Tutorials for Developing Scientific Workflows in Pycroscopy - Part 1: Data Translation

Suhas Somnath

8/8/2017

This set of notebooks will serve as examples for developing and end-to-end workflows for and using pycroscopy.

In this example, we extract data and parameters from a Scanning Tunnelling Spectroscopy (STS) raw data file, as obtained from an Omicron STM, and write these to a pycroscopy compatible data file.

Prerequisites:

Before proceeding with this example series, we recommend reading the previous documents to learn more about:

Data and file formats
- Why you should care about data formats
- Current state of data formats in microscopy
- Structuring data in pycroscopy
HDF5 file format

Introduction to Data Translation

Before any data analysis, we need to access data stored in the raw file(s) generated by the microscope. Often, the data and parameters in these files are not straightforward to access. In certain cases, additional / dedicated software packages are necessary to access the data while in many other cases, it is possible to extract the necessary information from built-in numpy or similar python packages included with anaconda.

Pycroscopy aims to make data access, storage, curation, etc. simply by storing the data along with all relevant parameters in a single .hdf5 or .h5 file.

The process of copying data from the original format to pycroscopy compatible hdf5 files is called Translation and the classes available in pycroscopy that perform these operation are called Translators

Writing Your First Data Translator

The goal in this section is to trandslate the .asc file obtained from an Omicron microscope into a pycroscopy compatible .h5 file. While there is an AscTranslator avialable in pycroscopy that can translate these files in just a single line, we will intentionally assume that no such translator is avialable. Using a handful of useful functions in pycroscopy, we will translate the files from the source .asc format to the pycroscopy compatible .h5 in just a few lines. The code developed below is essentially the AscTranslator. The same methodology can be used to translate other data formats

Setting up the notebook

There are a few setup procedures that need to be followed before any code is written. In this step, we simply load a few python packages that will be necessary in the latery steps.



In [ ]:

    
# downloading packages:
!pip install wget pycroscopy



In [ ]:

    
# Ensure python 3 compatibility:
from __future__ import division, print_function, absolute_import, unicode_literals

# In case some of these packages are not installed, install them
#!pip install -U os wget numpy h5py matplotlib pycroscopy

# The package for accessing files in directories, etc.:
import os
import wget

# The mathematical computation package:
import numpy as np

# The package used for creating and manipulating HDF5 files:
import h5py

# Packages for plotting:
import matplotlib.pyplot as plt

# Finally import pycroscopy for certain scientific analysis:
import pycroscopy as px

# set up notebook to show plots within the notebook
% matplotlib inline

0. Select the Raw Data File:



In [ ]:

    
# download the data file from Github:
url = 'https://raw.githubusercontent.com/pycroscopy/pycroscopy/master/data/STS.asc'
data_file_path = 'temp.asc'
if os.path.exists(data_file_path):
    os.remove(data_file_path)
_ = wget.download(url, data_file_path)

1. Exploring the Raw Data File

Inherently, one may not know how to read these .asc files.
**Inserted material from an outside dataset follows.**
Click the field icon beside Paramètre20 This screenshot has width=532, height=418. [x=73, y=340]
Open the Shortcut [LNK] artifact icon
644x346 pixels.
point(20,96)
One option is to try and read the file as a text file one line at a time.

It turns out that these .asc files are effectively the standard ASCII text files.

Here is how we tested to see if the asc files could be interpreted as text files. Below, we read just thefirst 10 lines in the file



In [ ]:

    
with open(data_file_path, 'r') as file_handle:
    for lin_ind in range(10):
        print(file_handle.readline())

2. Loading the data

Now that we know that these files are simple text files, we can manually go through the file to find out which lines are important, at what lines the data starts etc.

Manual investigation of such .asc files revealed that these files are always formatted in the same way. Also, they contain parameters in the first 403 lines and then contain data which is arranged as one pixel per row.

STS experiments result in 3 dimensional datasets (X, Y, current). In other words, a 1D array of current data (as a function of excitation bias) is sampled at every location on a two dimensional grid of points on the sample.

By knowing where the parameters are located and how the data is structured, it is possible to extract the necessary information from these files.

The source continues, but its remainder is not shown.